Material for the task
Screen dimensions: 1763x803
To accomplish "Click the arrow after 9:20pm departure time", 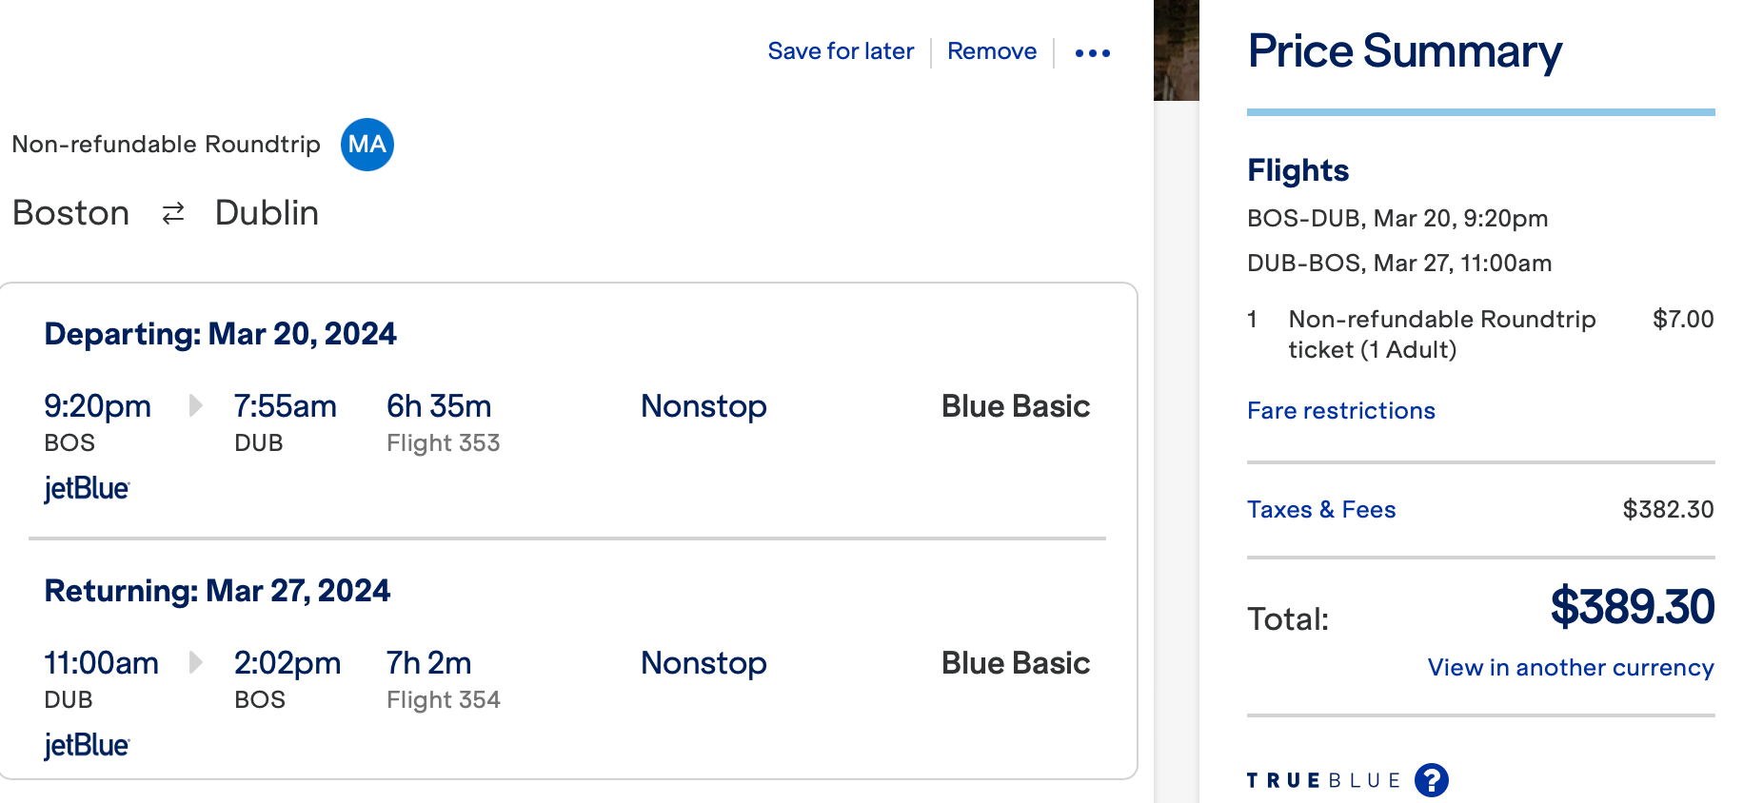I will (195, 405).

==

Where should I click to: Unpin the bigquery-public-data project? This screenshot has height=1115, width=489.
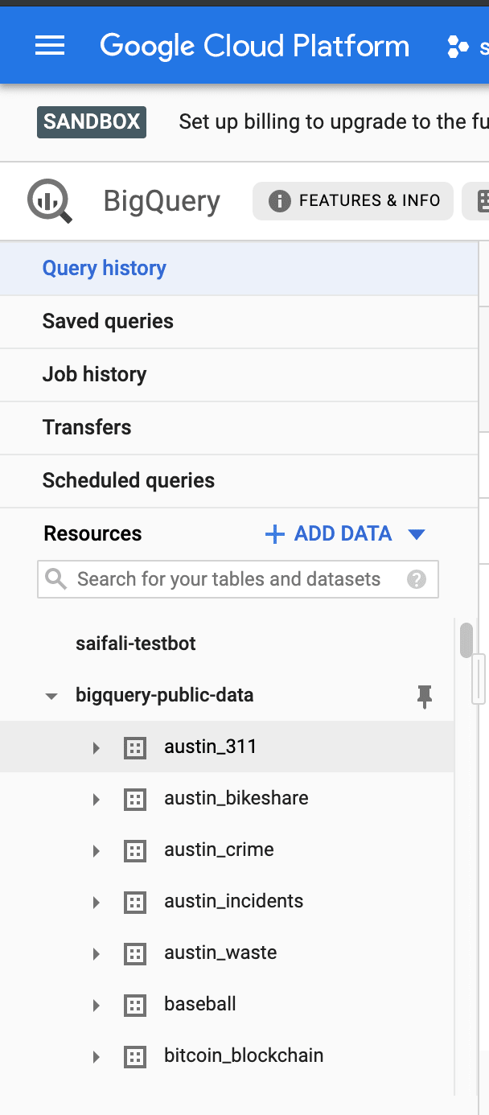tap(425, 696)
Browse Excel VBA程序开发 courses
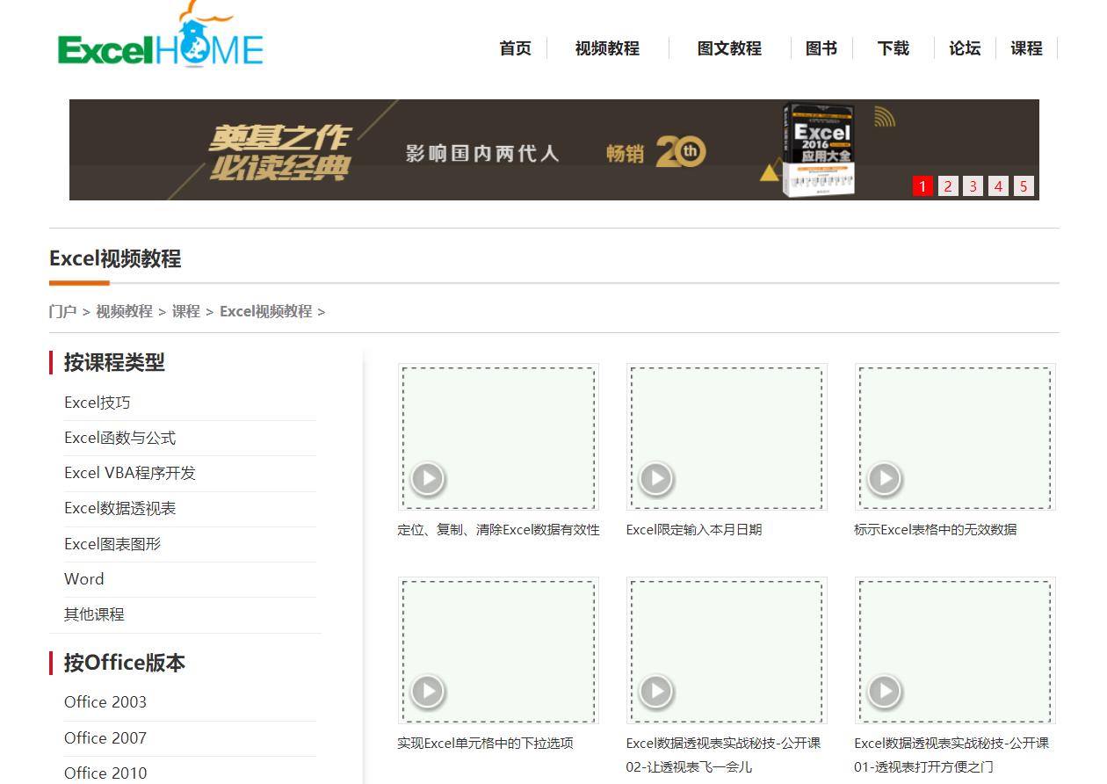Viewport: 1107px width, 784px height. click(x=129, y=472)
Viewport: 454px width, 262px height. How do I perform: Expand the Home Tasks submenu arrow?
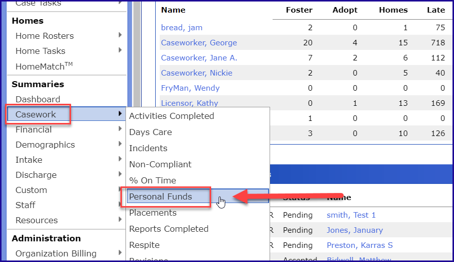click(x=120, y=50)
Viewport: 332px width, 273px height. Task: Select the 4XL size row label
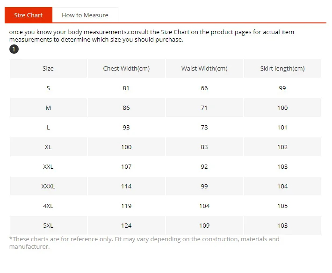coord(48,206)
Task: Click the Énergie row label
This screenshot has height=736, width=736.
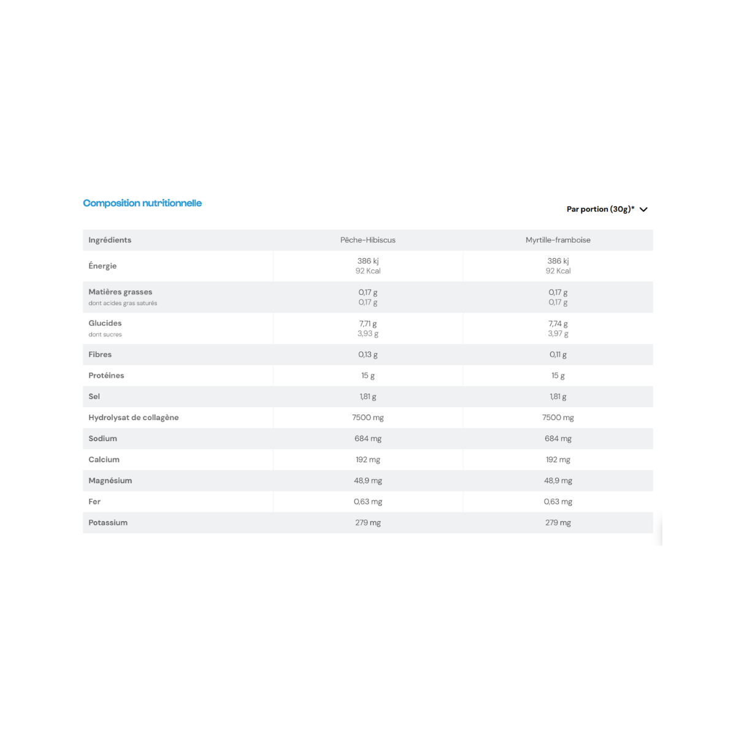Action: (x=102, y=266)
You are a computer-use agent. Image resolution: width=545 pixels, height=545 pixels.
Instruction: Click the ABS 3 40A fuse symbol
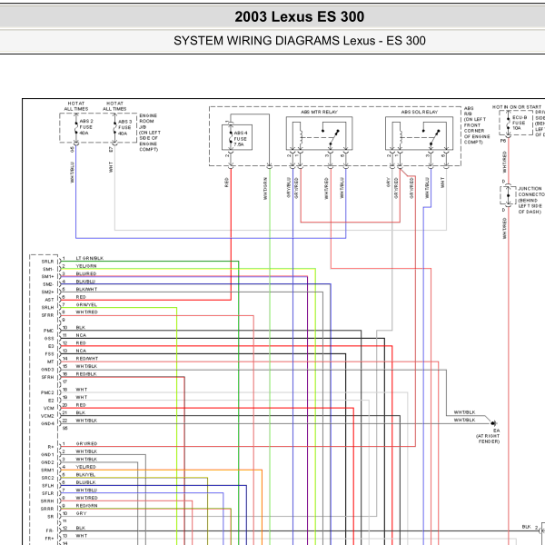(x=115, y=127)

Exercise task
Starting at the line that has "You are a computer-use" and stopping after the line that has "(x=115, y=127)", write those lines of data again with "symbol" replaced by "icon" and everything else unchanged. Leave the pictures out of your answer.

Solution
You are a computer-use agent. Image resolution: width=545 pixels, height=545 pixels.
Instruction: Click the ABS 3 40A fuse icon
(x=115, y=127)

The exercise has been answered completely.